> _YOUR TASK_
Rewrite the entries below with "Dustbin" replaced by "Trash bin" and everything else unchanged, leaving out the pictures.

---------- DATA PROVIDED

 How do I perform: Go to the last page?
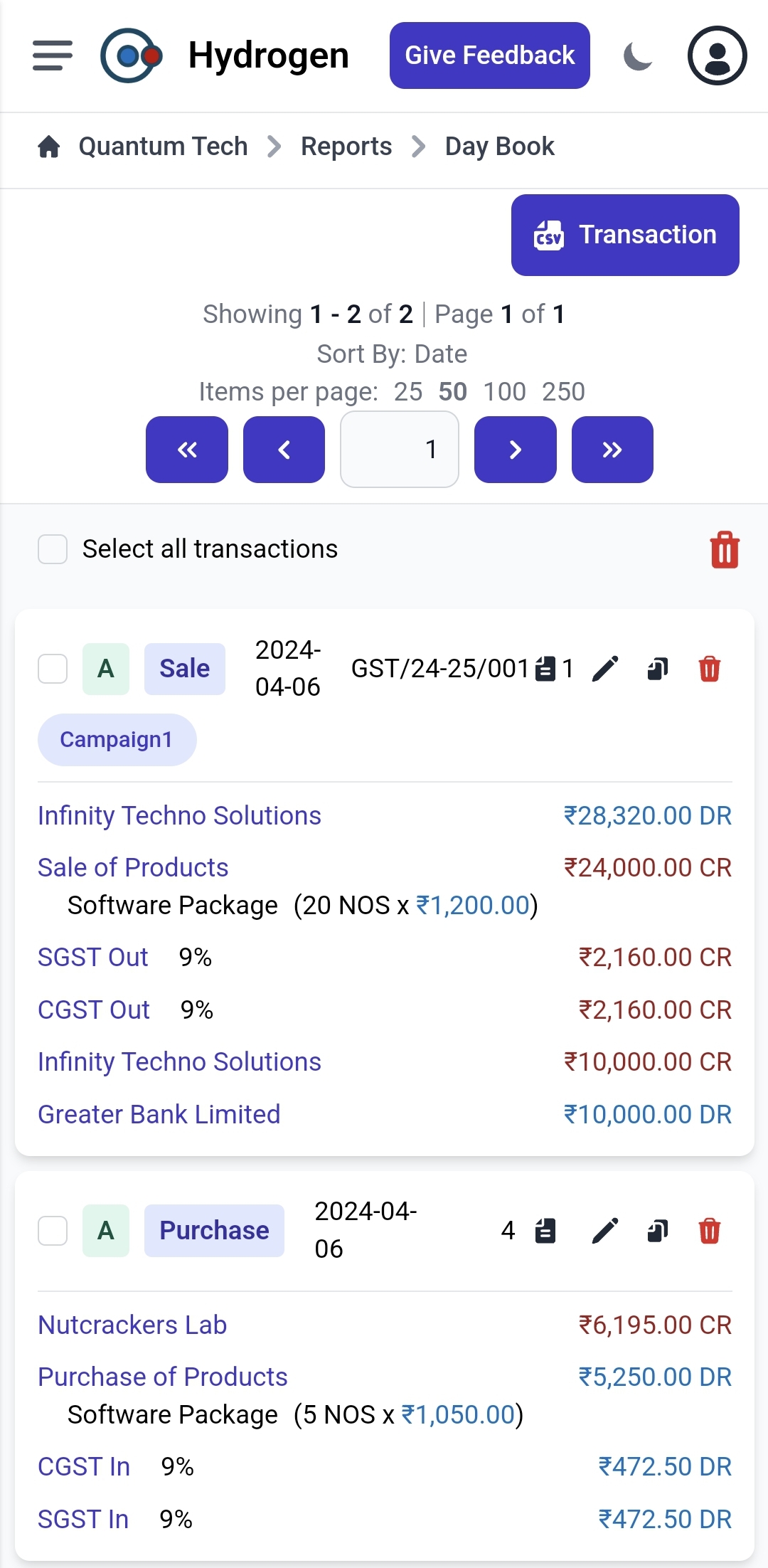click(612, 450)
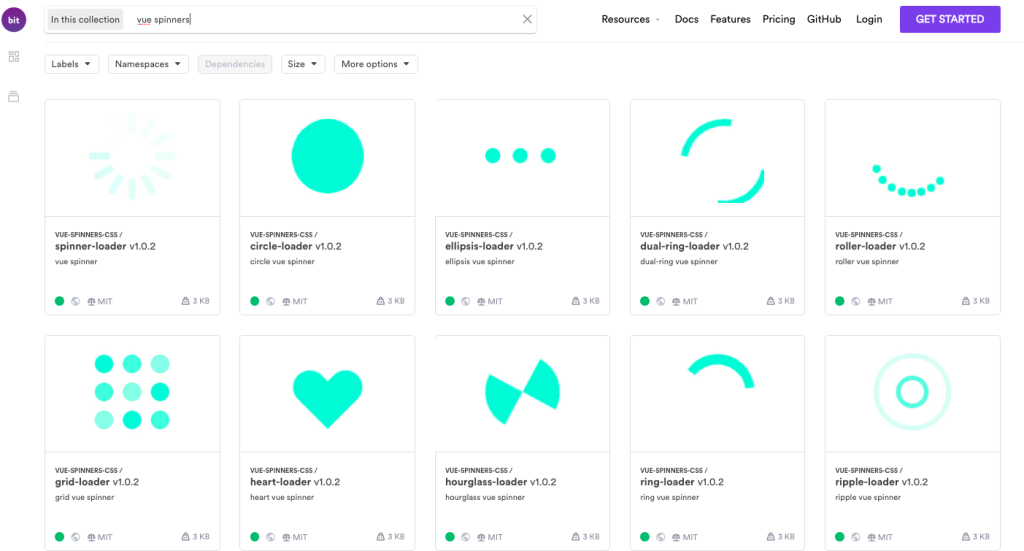Open the Pricing page
The height and width of the screenshot is (551, 1024).
(778, 19)
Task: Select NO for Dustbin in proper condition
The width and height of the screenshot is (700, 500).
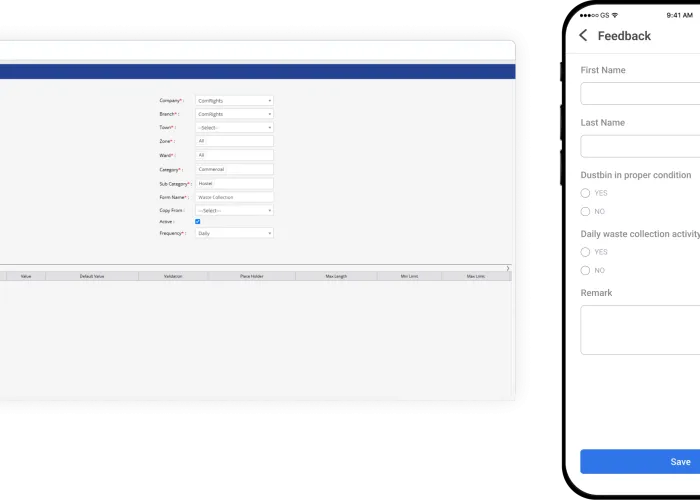Action: point(586,211)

--------------------

> _ANSWER FOR THIS EXERCISE_
 How do I perform: Go to the last page?
click(612, 450)
Open the Pricing page
The height and width of the screenshot is (551, 1024).
(778, 19)
Task: Select NO for Trash bin in proper condition
The width and height of the screenshot is (700, 500).
Action: point(586,211)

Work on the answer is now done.